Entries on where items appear

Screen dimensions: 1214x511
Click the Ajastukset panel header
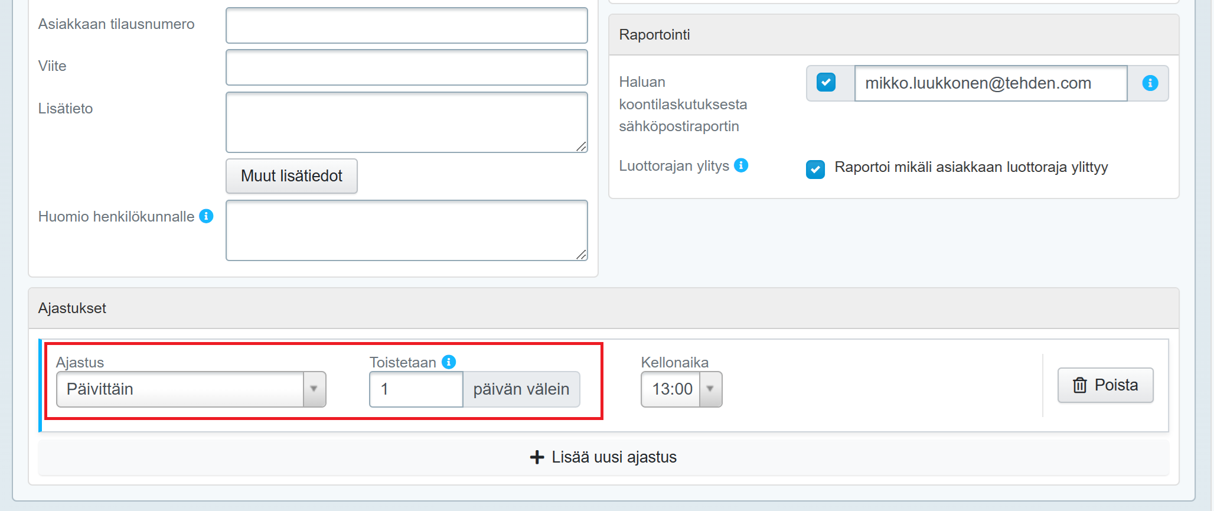(x=603, y=308)
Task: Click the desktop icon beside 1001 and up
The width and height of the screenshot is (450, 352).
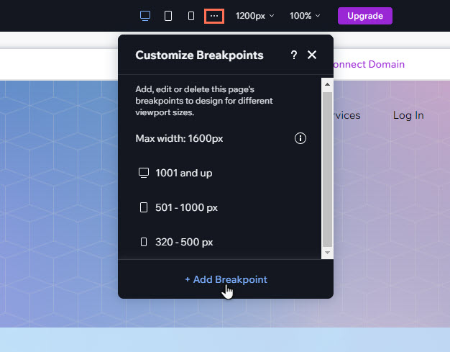Action: point(143,173)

**Challenge:** Rewrite the lines from the one containing "Task: Click the" through the end of the entries, swapping "desktop icon" for "desktop shortcut" and leaving everything else the same. Omit the pictures from your answer.

**Task result:**
Task: Click the desktop shortcut beside 1001 and up
The width and height of the screenshot is (450, 352).
Action: point(143,173)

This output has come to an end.